Nicotinamide Riboside in LVAD Recipients

Overview

While preliminary data show that oral nicotinamide riboside (NR) supplementation increases myocardial levels of oxidized nicotine-adenine dinucleotide (NAD+) levels in mice, there has been no direct evidence that suggests oral NR increases NAD+ levels or improves mitochondrial function in human hearts. This Pilot Study is designed to obtain feasibility data for a planned, larger study testing the hypothesis that oral NR supplementation will increase myocardial NAD+ levels and improve cardiomyocyte mitochondrial function in participants with advanced heart failure planned for elective left ventricular assist device (LVAD) implantation. To demonstrate safety and feasibility of NR in this patient population, the investigators propose to enroll 5 participants planned for LVAD implantation in a Pilot Study of NR in which participants will receive NR, up-titrated over 3 days to a final NR dose of 1000mg twice daily. Blood and myocardial tissue analyses collected previously from age- and gender-matched LVAD recipients will serve as controls.

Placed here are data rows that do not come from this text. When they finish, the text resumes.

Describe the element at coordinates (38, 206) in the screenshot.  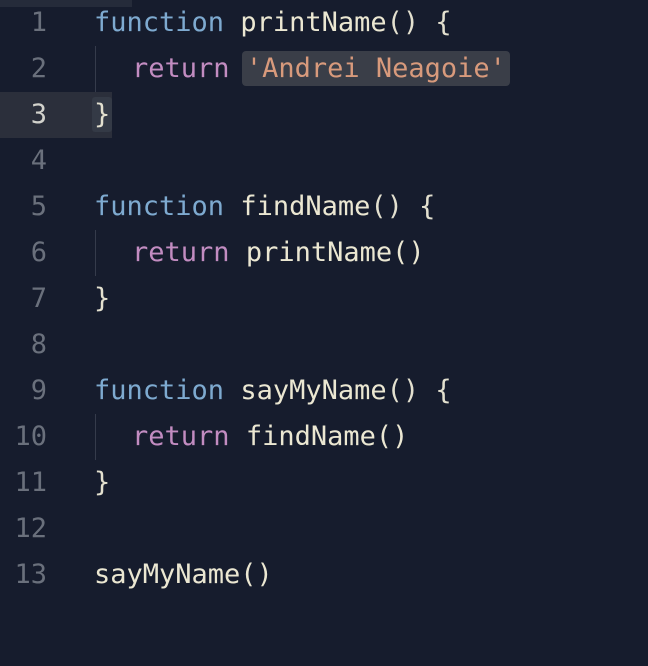
I see `line-number: 5` at that location.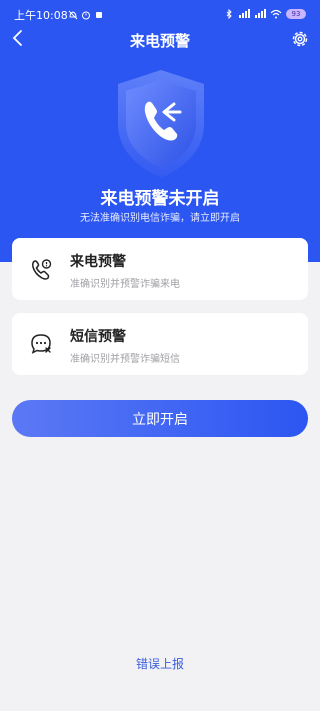 The width and height of the screenshot is (320, 711). Describe the element at coordinates (41, 344) in the screenshot. I see `sms-alert-icon` at that location.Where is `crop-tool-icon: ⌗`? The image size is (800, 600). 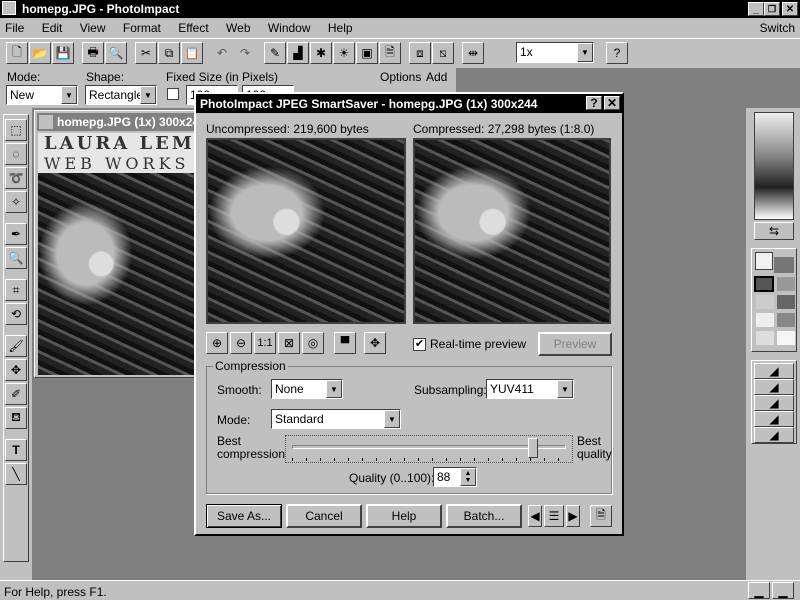
crop-tool-icon: ⌗ is located at coordinates (16, 290).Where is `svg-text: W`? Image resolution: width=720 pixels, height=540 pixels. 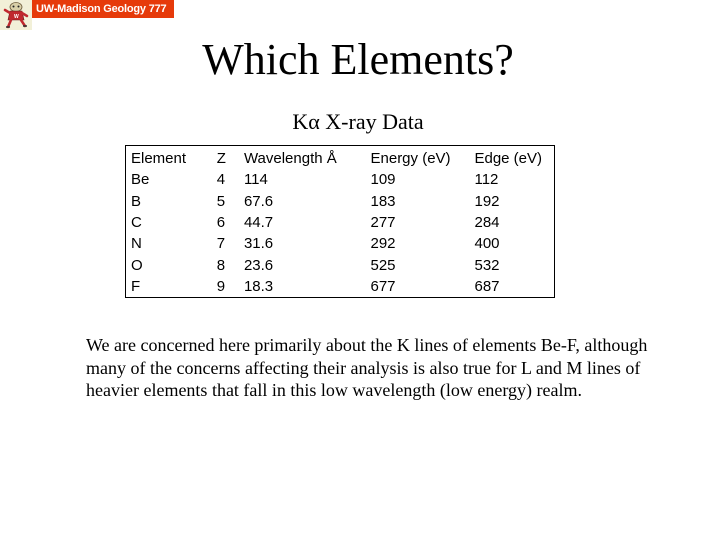 svg-text: W is located at coordinates (16, 17).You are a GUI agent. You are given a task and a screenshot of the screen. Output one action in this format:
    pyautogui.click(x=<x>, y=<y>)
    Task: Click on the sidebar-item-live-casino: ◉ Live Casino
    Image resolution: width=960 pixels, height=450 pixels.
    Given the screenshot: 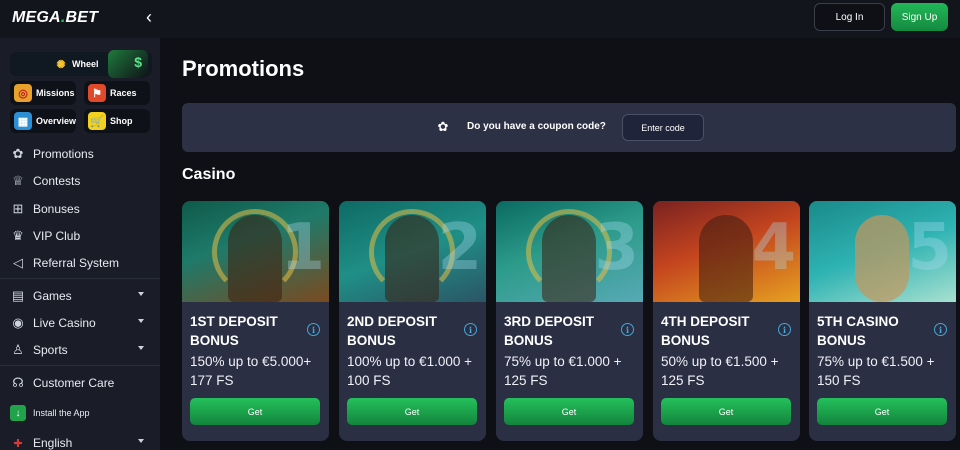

This Pilot Study will examine the following Aims: Aim 1: Enroll 5 participants scheduled for elective left ventricular assist device (LVAD) placement into an open-label study of nicotinamide riboside (NR). a. Participants will have labs (including safety panels) drawn at baseline (Day 1), then receive escalating doses of NR to a maximum dose of 1000mg twice daily by Day 3. Participants will be continued on NR at 1000mg twice daily until LVAD implantation surgery. On the morning of LVAD implantation Surgery (Day 5 or later), participants will have final labs drawn. Samples of fresh cardiac tissue removed from the left ventricular apex during LVAD implantation surgery will be collected in the operating room. The primary analyses will be performed on NR-treated participants who were on the maximum NR dose of 1000mg twice daily for at least 2 days prior to LVAD implantation surgery. The maximum duration of NR administration will be capped at 14 days. If the surgery doesn't happen by then, the participant will be withdrawn from the study. Aim 2: Determine the effect of NR (as compared to historical controls) on levels of the oxidized and reduced forms of nicotine-adenine dinucleotide (NAD+ and NADH, respectively), mitochondrial function and its regulation through modifications of the epigenome in the failing myocardium. 1. Measure NAD+ and NADH levels in the blood and myocardium of the participants. 2. Assess mitochondrial morphology and function in cardiac tissue using, respectively, electron microscopy (EM) and isolated mitochondria. 3. Determine protein acetylation in the mitochondrial and non-mitochondrial compartments and changes in nuclear gene regulation. Aim 3: Test the hypothesis that NR improves mitochondrial function and reduces inflammatory response in heart failure (HF) patients receiving NR (as compared to historical controls). 1. Measure mitochondrial function in peripheral blood mononucleated cells (PBMC). 2. Determine the inflammatory response in PBMC. 3. Compare effects on the circulating inflammasome vs. myocardial inflammation.